Table 1 Cochrane Collaboration’s tool for assessing risk of bias (adapted from Higgins and Altman13)
For each item in the tool, the assessment of risk of bias is in two parts. The support for judgment provides a succinct free text description or summary of the relevant trial characteristic on which judgments of risk of bias are based and aims to ensure transparency in how judgments are reached. For example, the item about concealment of the randomised allocation sequence would provide details of what measures were in place, if any, to conceal the sequence. Information for these descriptions will often come from a single published trial report but may be obtained from a mixture of trial reports, protocols, published comments on the trial, and contacts with the investigators. The support for the judgment should provide a summary of known facts, including verbatim quotes where possible. The source of this information should be stated, and when there is no information on which to base a judgment, this should be stated.
The second part of the tool involves assigning a judgment of high, low, or unclear risk of material bias for each item. We define material bias as bias of sufficient magnitude to have a notable effect on the results or conclusions of the trial, recognising the subjectivity of any such judgment. Detailed criteria for making judgments about the risk of bias from each of the items in the tool are available in the Cochrane Handbook.13
If insufficient detail is reported of what happened in the trial, the judgment will usually be unclear risk of bias. A judgment of unclear risk should also be made if what happened in the trial is known but the associated risk of bias is unknown—for example, if participants take additional drugs of unknown effectiveness as a result of them being aware of their intervention assignment. We recommend that judgments be made independently by at least two people, with any discrepancies resolved by discussion in the first instance.
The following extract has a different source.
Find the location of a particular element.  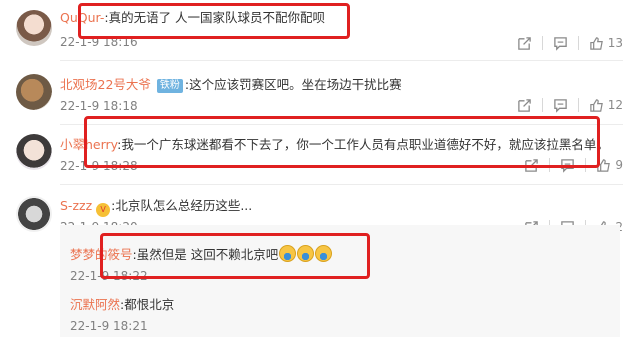

like-count: 12 is located at coordinates (615, 105).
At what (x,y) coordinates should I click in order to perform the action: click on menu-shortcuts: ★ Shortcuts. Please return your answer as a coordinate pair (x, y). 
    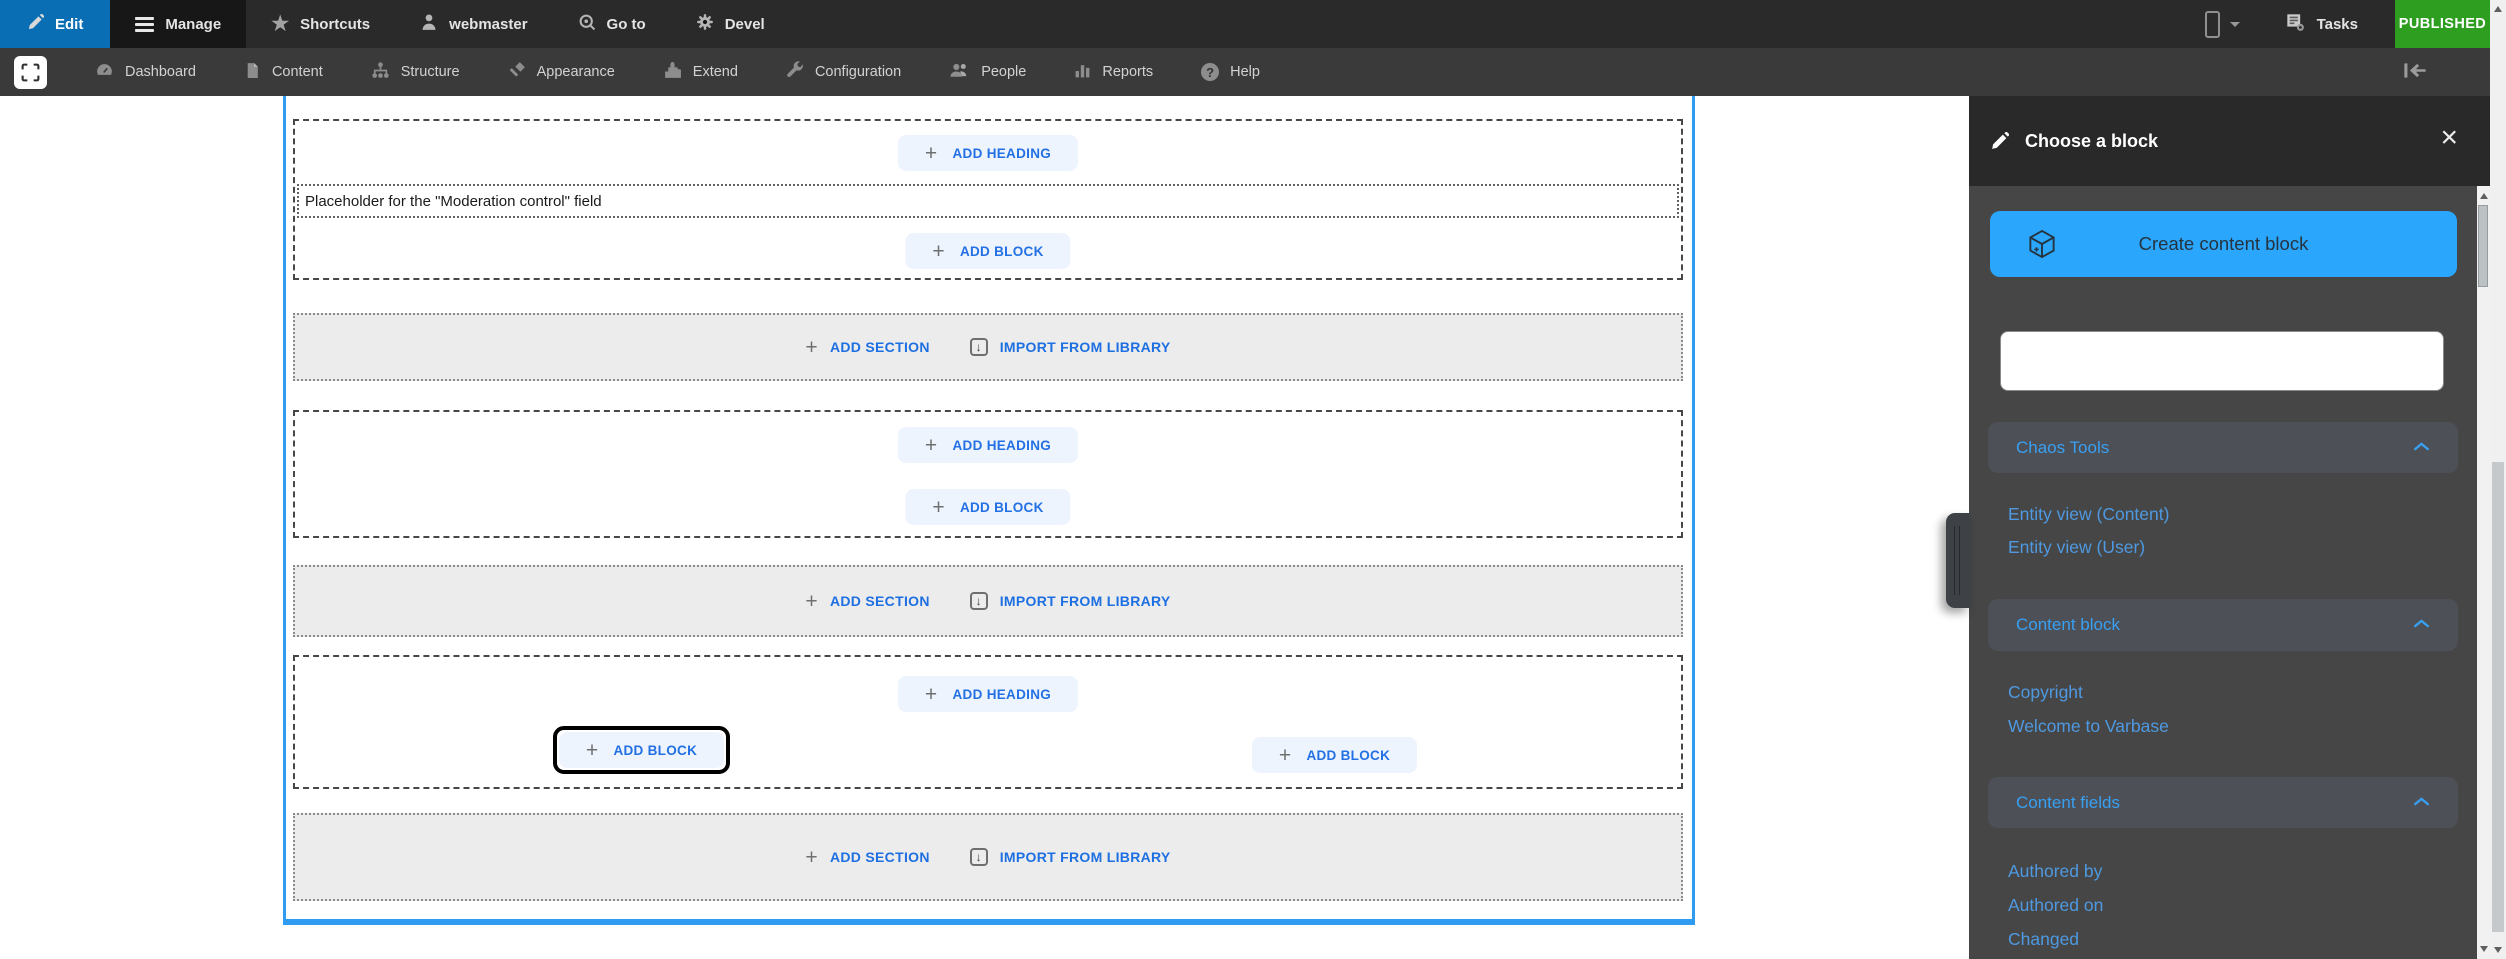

Some of the items in the tool, such as methods for randomisation, require only a single assessment for each trial included in the review. For other items, such as blinding and incomplete outcome data, two or more assessments may be used because they generally need to be made separately for different outcomes (or for the same outcome at different time points). However, we recommend that review authors limit the number of assessments used by grouping outcomes—for example, as subjective or objective for the purposes of assessing blinding of outcome assessment or as “patient reported at 6 months” or “patient reported at 12 months” for assessing risk of bias due to incomplete outcome data.